The layer model (introduced in Bootcamp II Step 4 (context engineering) and used throughout this bootcamp) is the primary diagnostic framework for this step. It provides what traditional debugging provides through stack traces: a systematic way to locate where in the system a failure originated. When a traditional program crashes, the stack trace tells you which function, which line, which call chain. When an agent fails, the layer model tells you which layer: was it the model’s weights (L0), the context window (L3), a tool call (L7), the system prompt (L8), a self-reinforcing loop (L9), or a human judgment error (L12)?
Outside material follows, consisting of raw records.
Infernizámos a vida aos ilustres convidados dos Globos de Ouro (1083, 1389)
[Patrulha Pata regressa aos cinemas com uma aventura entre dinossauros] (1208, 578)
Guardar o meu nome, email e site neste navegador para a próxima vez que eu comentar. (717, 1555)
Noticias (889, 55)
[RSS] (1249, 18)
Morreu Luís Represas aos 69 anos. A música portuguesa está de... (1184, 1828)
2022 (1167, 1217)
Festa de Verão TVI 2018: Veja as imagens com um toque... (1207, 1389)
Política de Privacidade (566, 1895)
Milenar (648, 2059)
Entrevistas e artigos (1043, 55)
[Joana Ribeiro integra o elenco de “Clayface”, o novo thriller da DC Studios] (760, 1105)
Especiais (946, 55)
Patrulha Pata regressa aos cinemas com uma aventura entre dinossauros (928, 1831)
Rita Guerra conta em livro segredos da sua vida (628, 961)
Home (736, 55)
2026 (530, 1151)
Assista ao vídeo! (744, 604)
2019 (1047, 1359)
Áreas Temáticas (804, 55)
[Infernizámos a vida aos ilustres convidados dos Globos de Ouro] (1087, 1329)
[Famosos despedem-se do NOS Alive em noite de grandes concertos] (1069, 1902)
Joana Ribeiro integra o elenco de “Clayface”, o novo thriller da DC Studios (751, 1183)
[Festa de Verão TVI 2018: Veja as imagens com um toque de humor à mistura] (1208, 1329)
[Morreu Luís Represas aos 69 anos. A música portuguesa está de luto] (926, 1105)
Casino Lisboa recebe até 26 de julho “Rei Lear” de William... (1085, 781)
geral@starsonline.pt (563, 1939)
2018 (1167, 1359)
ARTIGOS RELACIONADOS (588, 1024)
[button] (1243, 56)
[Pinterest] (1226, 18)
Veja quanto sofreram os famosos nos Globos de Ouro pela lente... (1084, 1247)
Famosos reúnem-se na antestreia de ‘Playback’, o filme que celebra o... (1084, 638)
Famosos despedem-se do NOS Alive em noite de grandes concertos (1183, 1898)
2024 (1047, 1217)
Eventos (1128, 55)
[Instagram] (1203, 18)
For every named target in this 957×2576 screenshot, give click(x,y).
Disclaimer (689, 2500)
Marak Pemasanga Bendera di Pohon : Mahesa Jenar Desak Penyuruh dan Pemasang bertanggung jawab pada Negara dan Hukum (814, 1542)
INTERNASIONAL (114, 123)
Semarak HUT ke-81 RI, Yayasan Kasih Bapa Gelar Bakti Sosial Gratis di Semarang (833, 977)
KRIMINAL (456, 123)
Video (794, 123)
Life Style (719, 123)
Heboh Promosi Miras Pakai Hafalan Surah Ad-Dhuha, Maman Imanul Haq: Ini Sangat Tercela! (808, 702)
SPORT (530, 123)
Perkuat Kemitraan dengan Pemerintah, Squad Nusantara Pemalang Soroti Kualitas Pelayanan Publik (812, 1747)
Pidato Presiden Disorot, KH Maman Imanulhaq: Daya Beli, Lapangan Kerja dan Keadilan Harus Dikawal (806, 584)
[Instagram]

By the end of this step, you will be able to diagnose agent failures systematically rather than guessing, classify failures into actionable categories, decide when to rerun versus when to fix, and apply layer-by-layer diagnosis to locate root causes in traces you built in Step 7.


Table of Contents

  1. The Debugging Challenge (~20 min)
  2. Replay Debugging (~30 min)
  3. Failure Classification (~35 min)
  4. Rerun, Don’t Fix (~25 min)
  5. Diagnosis by Layer - L0 through L12 (~60 min)
  6. Common Debugging Patterns (~35 min)
  7. Debugging in Production (~30 min)
  8. Challenges (~60-90 min)
  9. Key Takeaways
  10. Recommended Reading
  11. What to Read Next

Tool Setup

This section covers installation and verification. Skip tools you already have.

Required

# DuckDB for trace analysis (same as Step 7)
uv pip install duckdb

# Verify
python3 -c "import duckdb; print(f'DuckDB {duckdb.__version__}')"
# Standard library modules used in this step (no installation needed):
# json, datetime, pathlib, difflib, collections
# Verify Python version
python3 -c "import sys; assert sys.version_info >= (3, 10), 'Python 3.10+ required'; print(f'Python {sys.version}')"

Sample Traces

The exercises in this step require agent traces. If you completed Step 7 and have JSONL trace files, use those. If not, this script generates sample traces with deliberate failures for diagnosis practice:

# generate_sample_traces.py - Creates 50 traces with 5 deliberate failures
import json
import uuid
import random
from datetime import datetime, timedelta
from pathlib import Path

random.seed(42)  # Reproducible for exercises

def make_trace(trace_id, steps, failure_type=None, failure_step=None):
  """Generate a single agent trace as a list of span dicts."""
  spans = []
  start = datetime(2026, 3, 10, 9, 0, 0) + timedelta(minutes=random.randint(0, 480))
  for i, step in enumerate(steps):
    span_start = start + timedelta(seconds=i * 2)
    span = {
      "trace_id": trace_id,
      "span_id": str(uuid.uuid4())[:8],
      "step": i,
      "type": step["type"],
      "name": step["name"],
      "start_time": span_start.isoformat(),
      "duration_ms": random.randint(100, 3000),
      "input_tokens": random.randint(500, 4000),
      "output_tokens": random.randint(50, 800),
      "status": "ok",
    }
    if step["type"] == "tool_call":
      span["tool_name"] = step.get("tool", "unknown")
      span["tool_args"] = step.get("args", {})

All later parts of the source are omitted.